▶ **PROMPT**: Would you print each of the entries below precisely as given?

╭─ MATERIAL PROVIDED

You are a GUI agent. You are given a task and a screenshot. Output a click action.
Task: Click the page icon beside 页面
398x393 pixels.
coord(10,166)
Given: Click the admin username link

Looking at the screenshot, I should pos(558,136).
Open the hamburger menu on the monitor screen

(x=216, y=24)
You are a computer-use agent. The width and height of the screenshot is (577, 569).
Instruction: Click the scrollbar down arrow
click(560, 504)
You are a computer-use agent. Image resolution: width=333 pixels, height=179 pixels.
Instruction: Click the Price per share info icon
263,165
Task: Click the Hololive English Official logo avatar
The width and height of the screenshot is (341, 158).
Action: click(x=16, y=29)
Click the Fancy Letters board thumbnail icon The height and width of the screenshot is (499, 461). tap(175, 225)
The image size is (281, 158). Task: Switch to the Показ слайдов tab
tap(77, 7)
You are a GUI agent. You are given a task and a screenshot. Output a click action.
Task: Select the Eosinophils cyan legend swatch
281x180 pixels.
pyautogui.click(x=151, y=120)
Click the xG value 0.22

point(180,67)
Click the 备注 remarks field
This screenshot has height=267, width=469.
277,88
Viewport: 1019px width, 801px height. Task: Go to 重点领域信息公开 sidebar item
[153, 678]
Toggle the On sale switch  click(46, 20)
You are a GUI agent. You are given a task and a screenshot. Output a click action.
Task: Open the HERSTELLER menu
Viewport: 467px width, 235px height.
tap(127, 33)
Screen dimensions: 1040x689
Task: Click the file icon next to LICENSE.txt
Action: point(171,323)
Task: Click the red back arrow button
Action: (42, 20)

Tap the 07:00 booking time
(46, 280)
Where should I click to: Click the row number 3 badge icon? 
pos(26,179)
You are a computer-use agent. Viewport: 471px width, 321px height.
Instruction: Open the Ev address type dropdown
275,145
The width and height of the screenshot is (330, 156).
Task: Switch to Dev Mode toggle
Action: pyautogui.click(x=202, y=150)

╰─

▶ **EXERCISE ANSWER**:
You are a GUI agent. You are given a task and a screenshot. Output a click action.
Task: Click the page icon beside 页面
398x393 pixels.
coord(10,166)
Given: Click the admin username link

Looking at the screenshot, I should pos(558,136).
Open the hamburger menu on the monitor screen

(x=216, y=24)
You are a computer-use agent. The width and height of the screenshot is (577, 569).
Instruction: Click the scrollbar down arrow
click(560, 504)
You are a computer-use agent. Image resolution: width=333 pixels, height=179 pixels.
Instruction: Click the Price per share info icon
263,165
Task: Click the Hololive English Official logo avatar
The width and height of the screenshot is (341, 158).
Action: click(x=16, y=29)
Click the Fancy Letters board thumbnail icon The height and width of the screenshot is (499, 461). tap(175, 225)
The image size is (281, 158). Task: Switch to the Показ слайдов tab
tap(77, 7)
You are a GUI agent. You are given a task and a screenshot. Output a click action.
Task: Select the Eosinophils cyan legend swatch
281x180 pixels.
pyautogui.click(x=151, y=120)
Click the xG value 0.22

point(180,67)
Click the 备注 remarks field
This screenshot has height=267, width=469.
277,88
Viewport: 1019px width, 801px height. Task: Go to 重点领域信息公开 sidebar item
[153, 678]
Toggle the On sale switch  click(46, 20)
You are a GUI agent. You are given a task and a screenshot. Output a click action.
Task: Open the HERSTELLER menu
Viewport: 467px width, 235px height.
tap(127, 33)
Screen dimensions: 1040x689
Task: Click the file icon next to LICENSE.txt
Action: point(171,323)
Task: Click the red back arrow button
Action: (42, 20)

Tap the 07:00 booking time
(46, 280)
Where should I click to: Click the row number 3 badge icon? 
pos(26,179)
You are a computer-use agent. Viewport: 471px width, 321px height.
Instruction: Open the Ev address type dropdown
275,145
The width and height of the screenshot is (330, 156).
Task: Switch to Dev Mode toggle
Action: pyautogui.click(x=202, y=150)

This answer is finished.